Sailor rubbed his chin and thought on it a bit.

“Don't rightly know. He wasn't the kind of guy who gave much away.”

“Big with the ladies?”

He smiled as if replaying a memory.

“Not fittin' to speak ill of the dead,” he said.

He jammed his fists in his pockets and turned to walk away.

“Where're you off to now, Sailor?”

“Don't rightly know. But I know where I'm hopin' to wind up.”

“Where's that?”

“Big Rock Candy Mountain,” he said. “Sure to find old Walt waitin' for me.”

11

I
hopped a B train and rode it to Times Square. From there I walked over to Feeney's.

On my way, I passed Benny Kim's store. He wasn't at his usual spot stripping rose petals. Strange. I went into the store and found Mrs. Kim behind the cash register. Her face was lined with worry.

“Everything all right, Mrs. Kim?”

“No.”

“Anything I can do?”

“Go away!”

“Where's Benny?”

“In back. In office. Leave him alone. He don't want to see anyone.”

“What happened?”

“Nothing. Just go.”

I went into the back. The smell of rotting vegetables hung in the air like a miasma.

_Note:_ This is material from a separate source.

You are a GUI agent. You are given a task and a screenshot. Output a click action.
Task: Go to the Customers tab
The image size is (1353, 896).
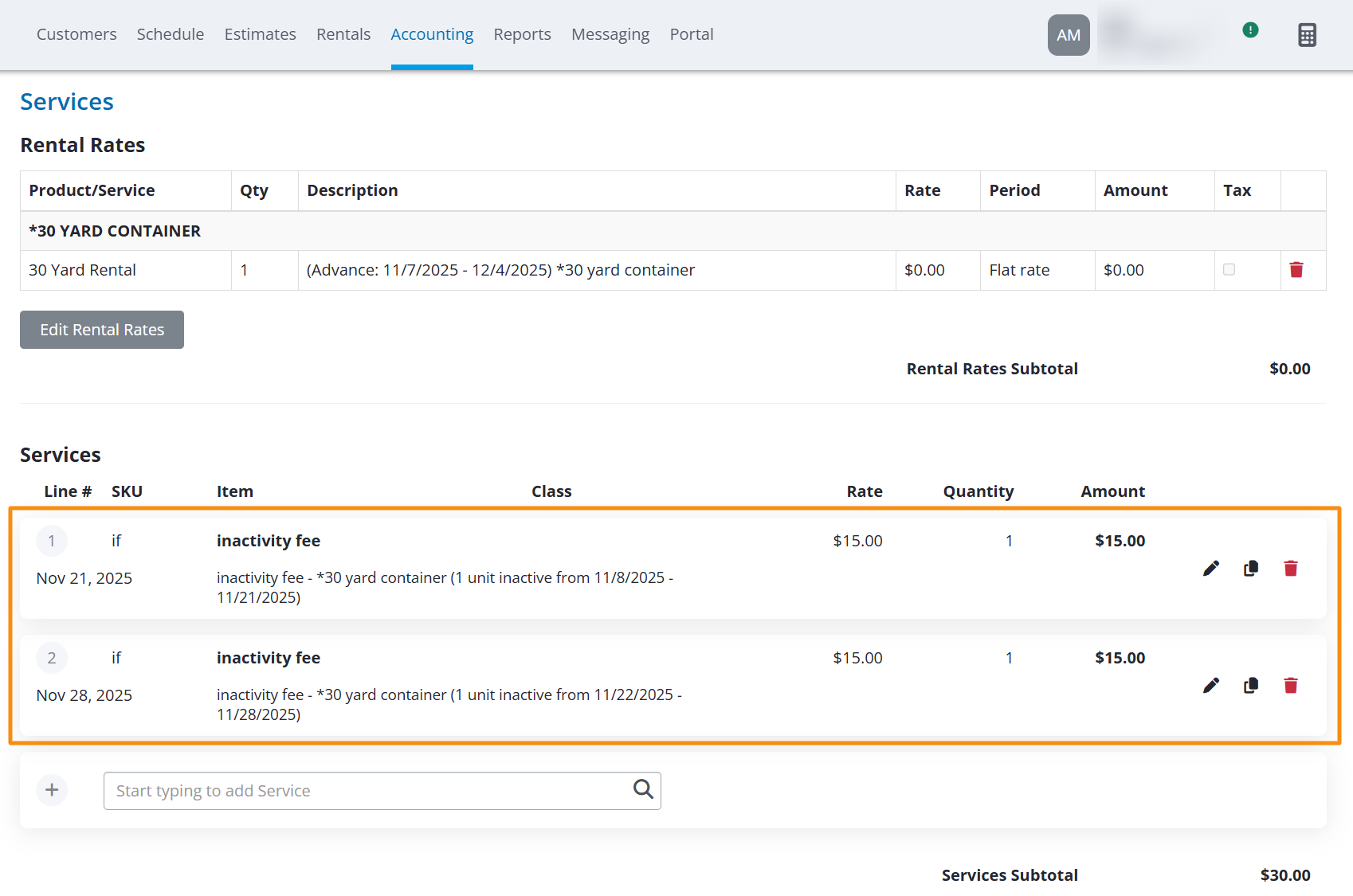[76, 34]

Benny sat at his desk poring over receipts. His right eye was blackened, and a lump the size of a peach poked out of his forehead.

“Talk to me, Benny,” I said.

“Go away.”

“Who did this to you?”

“Karma.”

“Karma?”

“Sins in other lives jump up and bite me in the ass.”

“We've all got a lot to atone for, my friend. But it wasn't karma who did the actual punching.”

“You don't want to know.”

“Actually, I do.”

After some gentle prodding he told me.

F
eeney's didn't do much of a late afternoon business. The serious drinking started early in the morning and tapered off until the sun went down. Then it picked up again after dinner, with a vengeance.

When I arrived, the Closed sign was on the door. But I could make out the action through the window.

A heavyset guy with black sideburns and blood streaming down his face was on all fours. Nick, gripping a folding chair above his head, loomed over him. He brought the chair down on the poor bastard's back with enough force to flatten a bull elephant.

I slammed the flat of my hand against the plate glass of the door.